Muppets Haunted Mansion (or as I sometimes call it, “Muppets Most Haunted”) is one of those features that feels tailor-made me. It combines three things I love: the Muppets, Halloween, and the beloved Disney ride The Haunted Mansion. If you’re wondering why no one thought to do something like this sooner, well, they did. Brian Henson’s first idea for a Muppet project after his father Jim Henson passed away was a Halloween special. Though it didn’t pan out, The Muppets Studio toyed with doing something creepy, kooky, mysterious and spooky with Kermit and the gang for years.

Remember this? It started as another tv special pitch but got reworked into a video game.

This brings us to the Muppets and Disney. The last time they both got together to do anything theme park-related was The Muppets Go To Disney World special, a couple of short-lived in-park shows, and MuppetVision 3-D. Cut to thirty years later and now Disney owns them. After the success of the 2011 film, the concept of a Muppets Halloween special was revived. Longtime Muppet director and writer Kirk Thatcher took the helm, and the result is magic.
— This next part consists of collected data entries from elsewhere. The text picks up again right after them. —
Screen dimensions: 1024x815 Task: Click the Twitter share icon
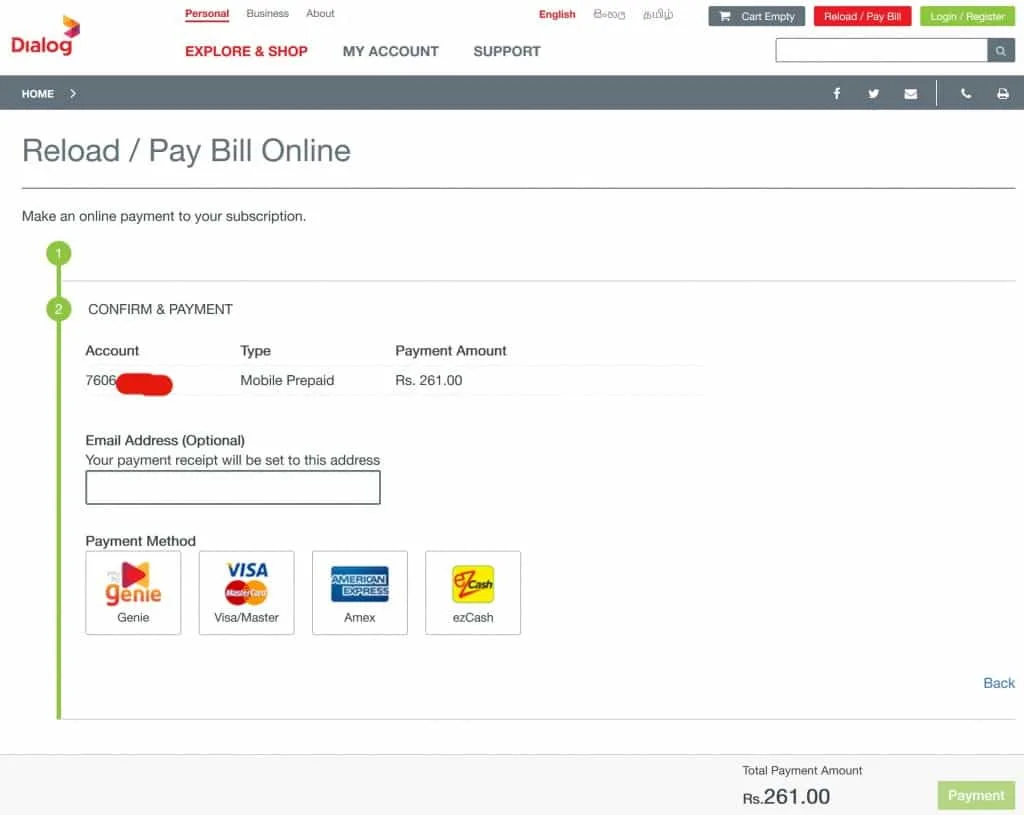(x=874, y=94)
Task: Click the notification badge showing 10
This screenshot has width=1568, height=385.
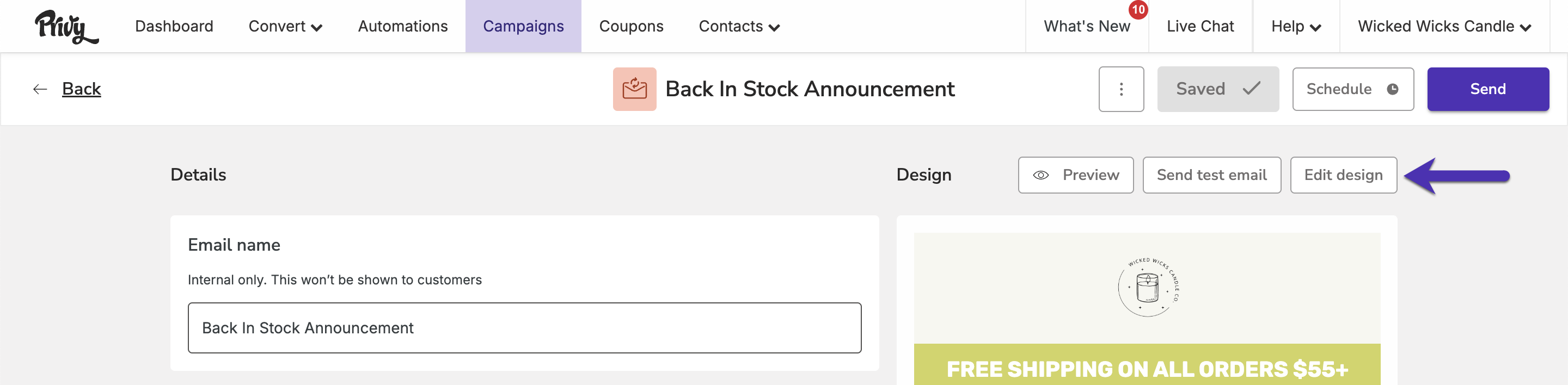Action: click(1138, 10)
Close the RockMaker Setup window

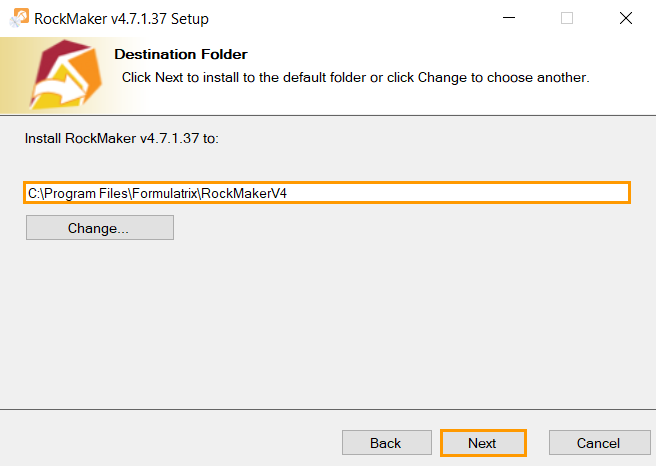pyautogui.click(x=626, y=19)
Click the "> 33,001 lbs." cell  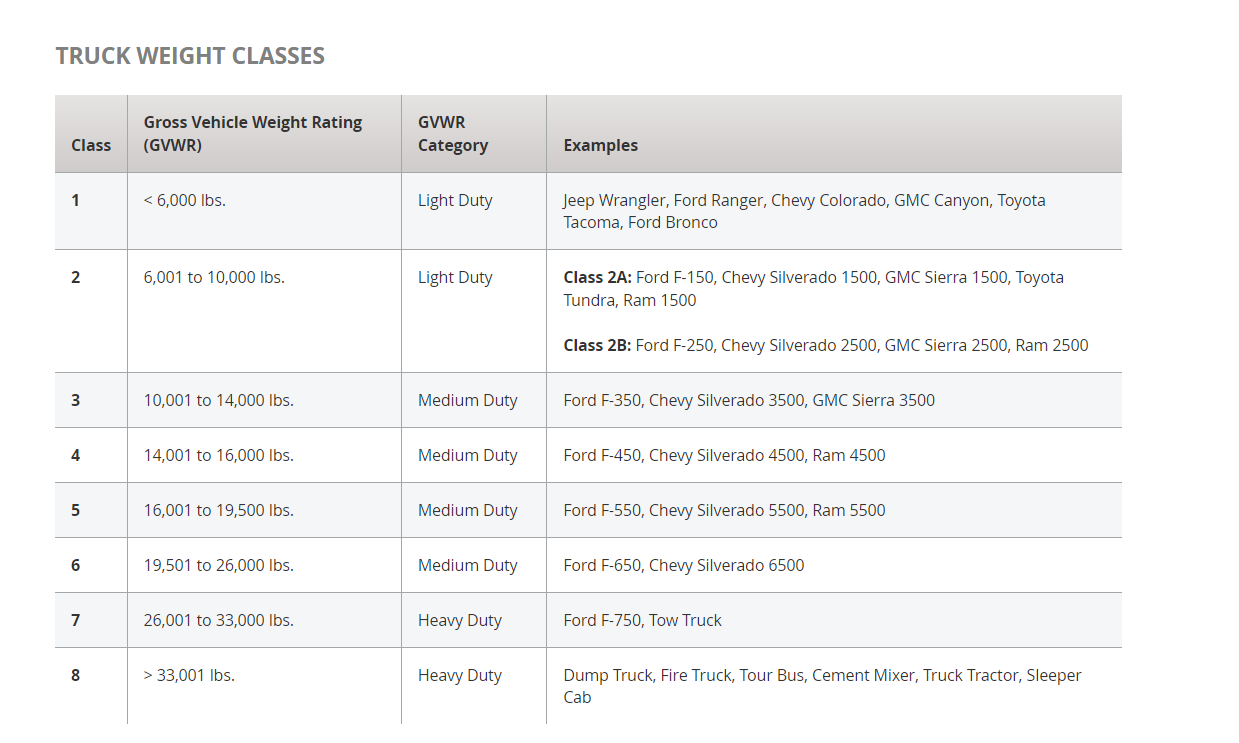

I think Jambreeqi said it best when he called Muppets Haunted Mansion a variety show with a plot connecting the segments. It’s not unlike a classic episode of The Muppet Show made feature-length. There’s guest stars, gags, bad puns and musical numbers galore, and a surprising amount of heart as well. Every second is filled with love for the Muppets and the Haunted Mansion.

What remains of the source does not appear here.